Rewrite each of the rows below, replacing "screenshot" with "screen capture" and leaving everything else unchanged. Omit the pictures from your answer.

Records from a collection
▼

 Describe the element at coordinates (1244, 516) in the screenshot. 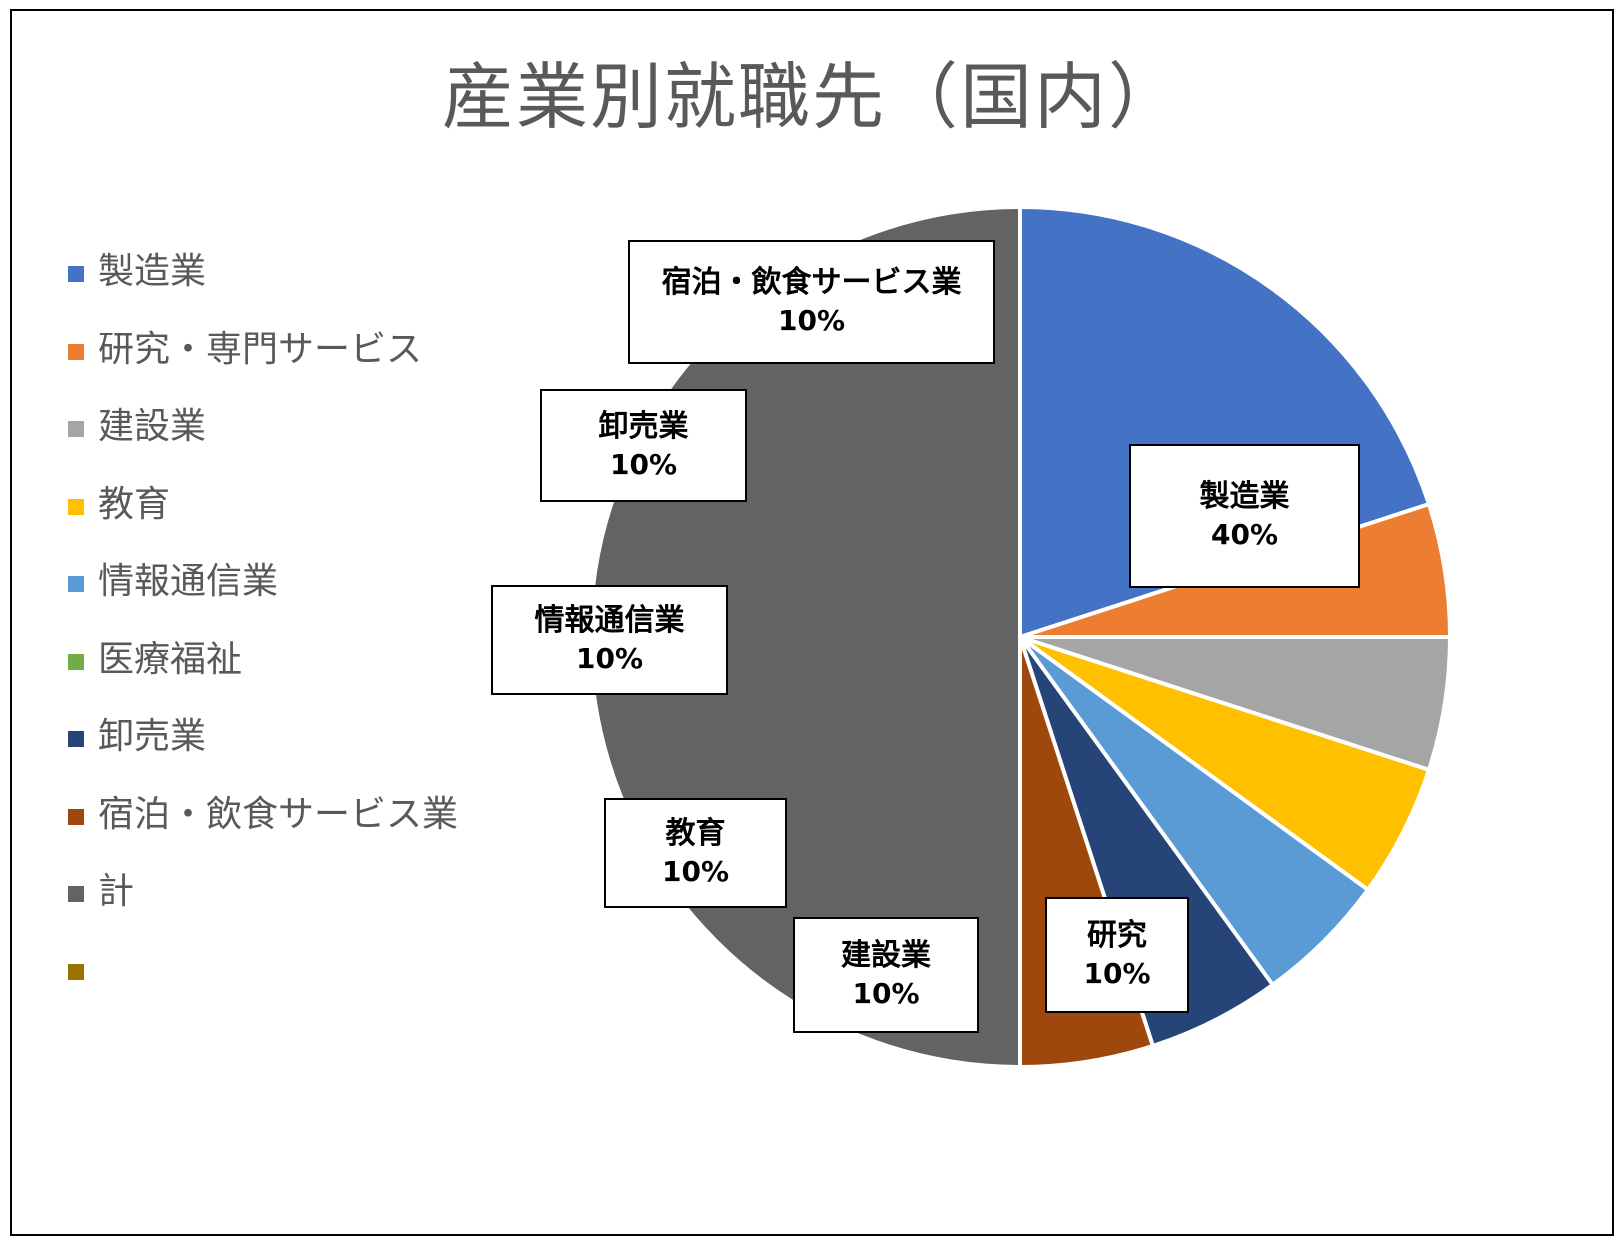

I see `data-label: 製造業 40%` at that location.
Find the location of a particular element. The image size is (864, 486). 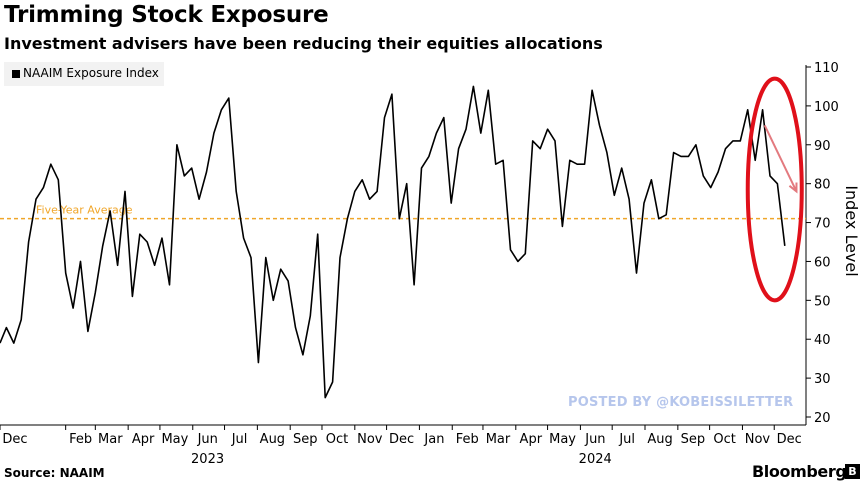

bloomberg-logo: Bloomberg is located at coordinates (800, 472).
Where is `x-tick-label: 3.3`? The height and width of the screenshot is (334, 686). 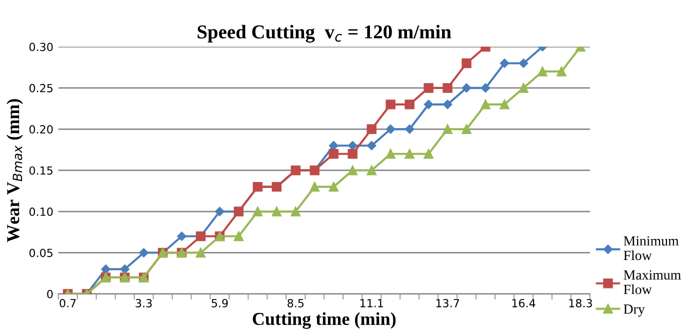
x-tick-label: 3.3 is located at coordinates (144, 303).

▲

(Output for this task)
 Describe the element at coordinates (1244, 516) in the screen capture. 

I see `data-label: 製造業 40%` at that location.
Find the location of a particular element. The image size is (864, 486). 

bloomberg-logo: Bloomberg is located at coordinates (800, 472).
Where is `x-tick-label: 3.3`? The height and width of the screen capture is (334, 686). 
x-tick-label: 3.3 is located at coordinates (144, 303).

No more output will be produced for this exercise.